Do Chá Madal até Nampula era uma viagem e tanto.

De machimbombo (autocarro ) para norte. Centenas de quilómetros de picadas avermelhadas, muito capim e algumas árvores de grande porte. Reconheciam-se os embondeiros descarnados e as mangueiras sempre com frutos. Os passageiros eram quase só mulheres e crianças africanas. Com as suas capulanas coloridas e as suas trouxas como bagagem, viajavam essencialmente em busca de cuidados de saúde.

Depois apanhava-se o comboio que vinha de oeste, do Malawi e do Lago Niassa e viajava-se para Nampula. A linha terminava em Nacala - grande porto natural de águas profundas na espantosa baía de Pemba. No comboio, os passageiros eram diferentes do machimbombo . Africanos, muitos soldados portugueses e rodesianos brancos muito mal disfarçados de civis. A Rodésia era então uma independência branca, dirigida por Ian Smith, muito armada e que defendia ferozmente as suas saídas para o mar por caminho de ferro - para Nacala e principalmente para a Beira.

Quelimane era mais perto e mais agradável para uns dias de descanso. Era a capital e o porto da Zambézia. Nas cervejarias,o marisco era acompanhamento gratuito da cerveja e pouco mais era preciso para a tropa ser feliz.

Em Nampula como em Quelimane, mais a sul na Beira, ou ainda mais na então Lourenço Marques, havia uma constante. Eram cidades duplas. Dum lado a cidade europeia, de cimento, com bons estabelecimentos, cinema e o sempre presente clube ferroviário com a sua piscina. Do outro lado a cidade negra - os musseques construídos com capim e chapa de zinco.
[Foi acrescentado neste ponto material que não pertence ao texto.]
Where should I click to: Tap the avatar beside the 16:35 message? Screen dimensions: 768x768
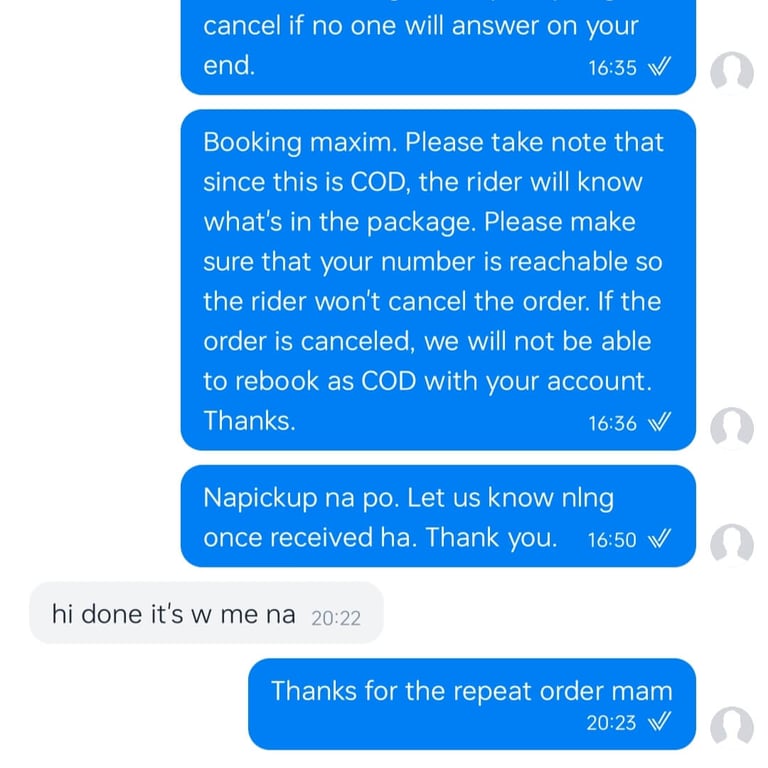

A dicotomia era demasiado violenta. Não ia acabar bem.

CRÓNICAS DO CHÁ ( IX )


OS CANTINEIROS

O Sr. A. era o dono da cantina que frequentávamos. Ao lado da pequena cervejaria tinha uma loja, com balcão comprido, onde vendia de tudo - mercearias, tecidos, ferramentas, uma infinidade de coisas. Estava bem situada, esta cantina, junto ao Chá Madal e no caminho para outra plantação menor. Muitos outros cantineiros não tinham tal sorte e estavam estabelecidos em simples cruzamentos de picadas junto a aldeias semi-abandonadas.

O Sr. A. gostava de servir a tropa - éramos bons clientes e as fardas verdes e camufladas transmitiam segurança e tranquilidade.
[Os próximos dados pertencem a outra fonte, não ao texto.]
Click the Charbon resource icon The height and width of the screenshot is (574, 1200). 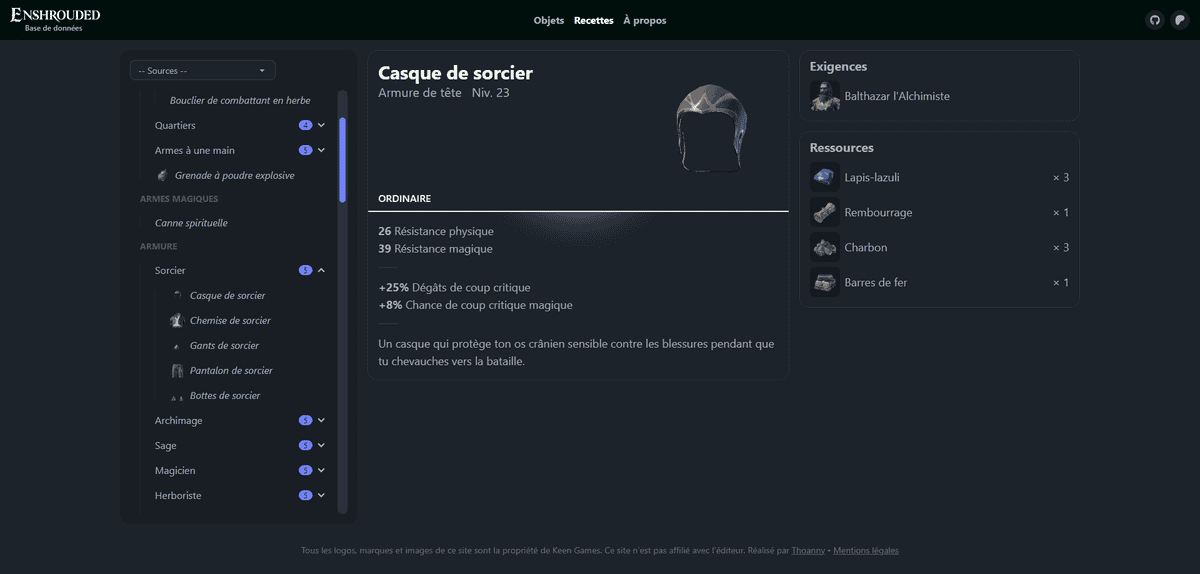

Gostava de nos contar o seu trabalho e as suas aventuras. Tinha um camião e, apenas com um ajudante, percorria várias centenas de quilómetros, até à cidade, para se abastecer. As picadas, que nós também conhecíamos, abundavam em buracos e pó. Na época das chuvas surgiam rios em todo o lado que era forçoso atravessar. Já tinha ficado atolado durante dias até chegar socorro ou a água baixar. Também havia pontes. O tabuleiro era de troncos amarrados que, volta e meia se soltavam debaixo das rodas das viaturas.
Quando havia aldeias, o Sr. A. e o ajudante iam à procura de excedentes, comprando um saco de milho aqui, uns cachos de bananas acolá.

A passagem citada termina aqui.